Some of the older stoneworkers, men in their 90s, “are amazing, Morosco said. “They know things no one knows about.  If we lose these guys before they share the knowledge, it goes with them.”

“These are people that work with their hands and learn with their hands,” she said. “That’s why this is hands-on.”

So, through classroom time, design workshops, and hard work with bare hands and tools, skills are renewed.

“We hope the real results are when they go back home to work,” Morosco said. “If nothing gets built at this event, what’s important is that they learn.

The two major projects happening at this year’s StoneFest include both the miniature church and a castle rampart, to be built up between six and ten feet high.

The festival requires up to 70 tons of stone. Stone blocks fetch between $300 to $600 a ton, so it’s a sizeable investment from the festival’s sponsors. All the visitors, the projects and activity show off that stone to strong effect.

“It does put Marenako’s on the map (as) one of the most extraordinary stoneyards in the country,” said Morosco.

Some of the best StoneFest creations become permanent attractions, such as the 2010 clochan, or monk’s stone cell, or the portrait arch.
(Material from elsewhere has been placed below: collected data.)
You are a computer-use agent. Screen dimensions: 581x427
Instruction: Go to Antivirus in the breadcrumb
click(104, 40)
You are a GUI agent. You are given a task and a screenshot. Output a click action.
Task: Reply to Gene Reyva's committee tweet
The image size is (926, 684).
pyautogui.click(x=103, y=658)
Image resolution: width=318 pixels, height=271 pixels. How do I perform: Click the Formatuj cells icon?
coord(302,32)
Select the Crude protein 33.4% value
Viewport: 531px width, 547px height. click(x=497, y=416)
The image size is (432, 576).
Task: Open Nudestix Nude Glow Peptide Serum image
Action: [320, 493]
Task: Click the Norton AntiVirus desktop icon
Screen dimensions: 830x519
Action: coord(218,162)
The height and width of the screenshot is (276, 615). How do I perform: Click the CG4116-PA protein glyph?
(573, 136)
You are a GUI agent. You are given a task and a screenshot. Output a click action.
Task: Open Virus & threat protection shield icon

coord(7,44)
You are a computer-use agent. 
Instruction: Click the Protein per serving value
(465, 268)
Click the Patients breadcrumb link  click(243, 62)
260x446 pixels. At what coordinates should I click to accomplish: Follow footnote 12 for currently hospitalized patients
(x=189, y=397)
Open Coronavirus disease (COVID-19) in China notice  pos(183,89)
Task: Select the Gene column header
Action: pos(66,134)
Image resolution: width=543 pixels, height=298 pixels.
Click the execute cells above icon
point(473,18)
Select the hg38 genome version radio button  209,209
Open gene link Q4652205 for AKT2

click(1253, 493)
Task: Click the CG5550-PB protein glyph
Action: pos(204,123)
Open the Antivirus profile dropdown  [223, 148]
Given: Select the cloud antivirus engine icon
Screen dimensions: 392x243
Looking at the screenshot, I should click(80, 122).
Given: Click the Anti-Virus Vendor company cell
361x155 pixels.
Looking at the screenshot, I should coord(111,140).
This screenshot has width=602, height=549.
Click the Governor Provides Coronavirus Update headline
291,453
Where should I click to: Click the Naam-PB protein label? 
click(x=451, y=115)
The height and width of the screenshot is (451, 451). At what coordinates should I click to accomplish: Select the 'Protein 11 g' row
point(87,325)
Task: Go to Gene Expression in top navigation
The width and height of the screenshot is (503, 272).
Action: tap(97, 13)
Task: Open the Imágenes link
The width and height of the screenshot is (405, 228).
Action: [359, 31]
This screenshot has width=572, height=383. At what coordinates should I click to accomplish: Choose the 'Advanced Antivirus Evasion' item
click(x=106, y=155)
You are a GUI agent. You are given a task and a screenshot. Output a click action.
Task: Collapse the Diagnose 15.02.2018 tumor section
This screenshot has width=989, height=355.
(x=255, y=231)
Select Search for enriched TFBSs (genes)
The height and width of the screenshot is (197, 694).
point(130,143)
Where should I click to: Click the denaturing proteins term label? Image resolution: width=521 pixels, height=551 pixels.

Stone craftspeople can come back with clients and show them their finished projects anytime.

Besides construction, another big aspect of the festival is carving. There is an emphasis on hand tools, but power tools are allowed for those who work harder stone

Some of the craftspeople at StoneFest work on their own projects, and end up bringing their worked block of stone home with them. Others put their effort into a group project—a carved portrait arch from a past StoneFest permanently memorializes that team task.

“We connect people to stone,” Morosco said. “We also connect people to people. StoneFest creates a network that helps people gather knowledge and experience, so they have the confidence to do work.”

“We’ve always had a connection to stone,” she said. “We’ve had this long, deep resonance…. That’s why we walk on a beach and pick up pebbles.”

The festival helps make stone more user-friendly for beginners, and deepens experts’ relationship with this age-old material.

“By being around it, and sharing ideas, it brings people the confidence to work with stone,” Morosco said.

StoneFest seminars

StoneFest shares skill and knowledge of the stone trade. Visitors work as a community for five intense days. This year’s projects include:

• Elements of Sacred Space: An Early Irish Church: Visitors build a small-scale church

• Every Man’s Home is His Castle: Participants build a scaled down castle rampart with dry stone talus, small towers or turrets and a pyramid spur. This will be an advanced project involving setting out geometry and merging shapes to challenge the experienced mason.

• Richard Rhodes, of Rhodesworks Design Studio and Rhodes Architectural Stone will be offering two workshops, a Design Charrette and Presentation workshop

To learn more, visit stonefest.org/stonefest2014/stonefest-2014-catalog/.

Volunteer students at the annual StoneFest stoneworking seminar at Preston built this replica of an ancient Irish clochan, or beehive shelter.

At a past StoneFest, Nicholas Fairplay demonstrates carving on a memorial a participant designed for her beloved lost pets.